#### [文本节选]
++++++++

流处理模型 |
流数据服务(Streaming Service)以流处理模型作为服务来源,其中指定了运行服务所需的信息。
流数据处理流程包含:

依据上述处理流程,流数据的处理模型包含四个部分:Receiver(接收器)、Filter(过滤器)、Mapper(转换器)和Sender(发送器)。每个部分作为一个节点,可以进行连接和合并,构建成实时数据处理流 Stream。除了处理流 Stream 以外,还有一些辅助参数作为整个服务的运行条件,一并存储在启动参数类型 Startup 中。处理模型如下图:

流处理模型采用 JSON 格式定义,您可以参考下文介绍的参数及相应的 JSON 示例,编写一个流处理模型文件并发布为流数据服务。您也可以使用流处理模型编辑器构建模型,查看参数说明即可。
用于设置 Spark Streaming 的运行参数。包括:
Stream 中包含了实时数据处理运行流的参数。
继承自StreamNode,作为流数据处理的入口,接收各种来源的数据,包括Socket、WebSocket、Http、文件系统等。Receiver中需要设置接收信息的元数据,即metadata。Receiver节点包括三个部分组成:自身的描述信息如name、source等;消息的元数据metadata;消息的读取格式reader。
流数据服务支持以下接收方式:
SocketReceiver:继承自Receiver,接收Socket消息的节点。需指定的参数有:
ipAddress——String 类型。接收的Socket服务的IP地址
port——int 类型,接收的Socket服务的端口号
示例:
{
"ipAddress" : "127.0.0.1",
"port" : 9527,
"name" : "socketReceiver",
"source" : "Socket Receiver",
"description" : "Receive some message from socketServer",
"prevNodes" : [],
"nextNodes" : [],
"className": "com.supermap.bdt.streaming.receiver.SocketReceiver "

++++++++

把上面流处理模型说明中以“继承自StreamNode,作为流数据处”开头、一直延续到“消息的读取格式reader。”为止的那一段，一字不改地写下来。

#### [所给材料]
++++++++

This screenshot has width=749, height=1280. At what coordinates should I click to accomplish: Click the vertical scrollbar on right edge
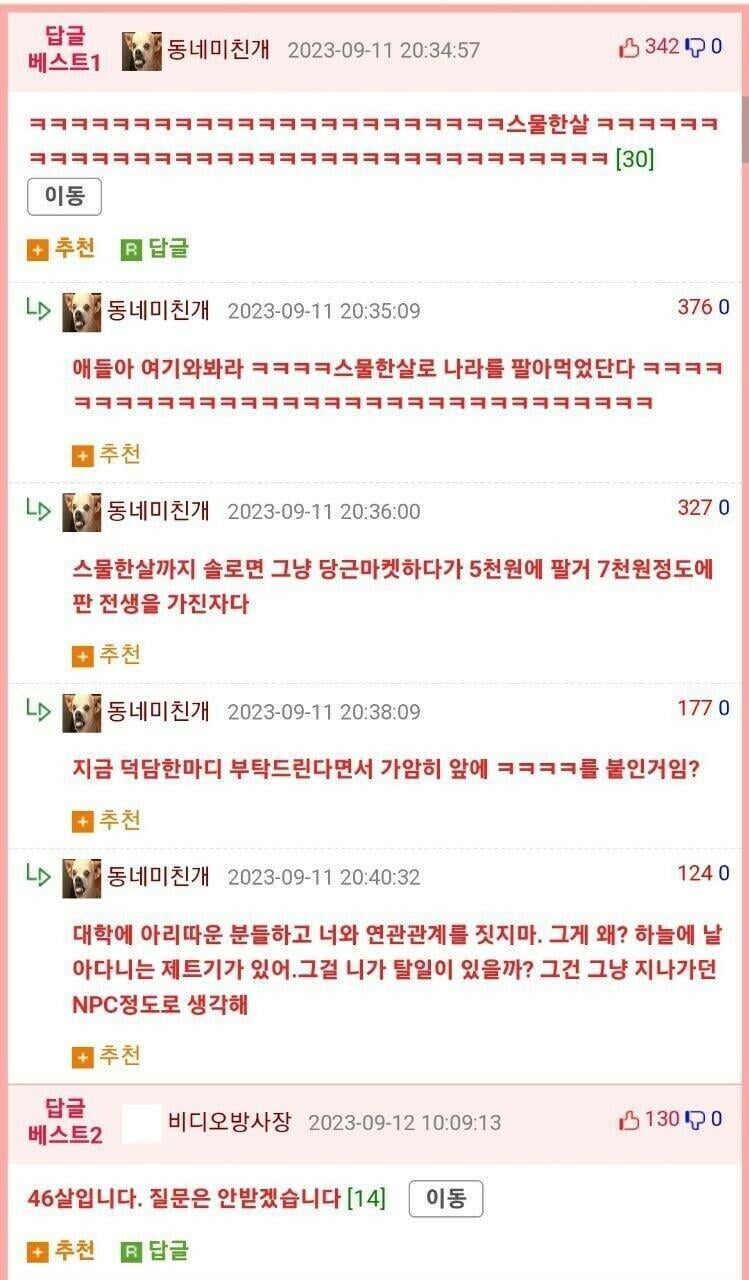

++++++++

#### [完整答案]
继承自StreamNode,作为流数据处理的入口,接收各种来源的数据,包括Socket、WebSocket、Http、文件系统等。Receiver中需要设置接收信息的元数据,即metadata。Receiver节点包括三个部分组成:自身的描述信息如name、source等;消息的元数据metadata;消息的读取格式reader。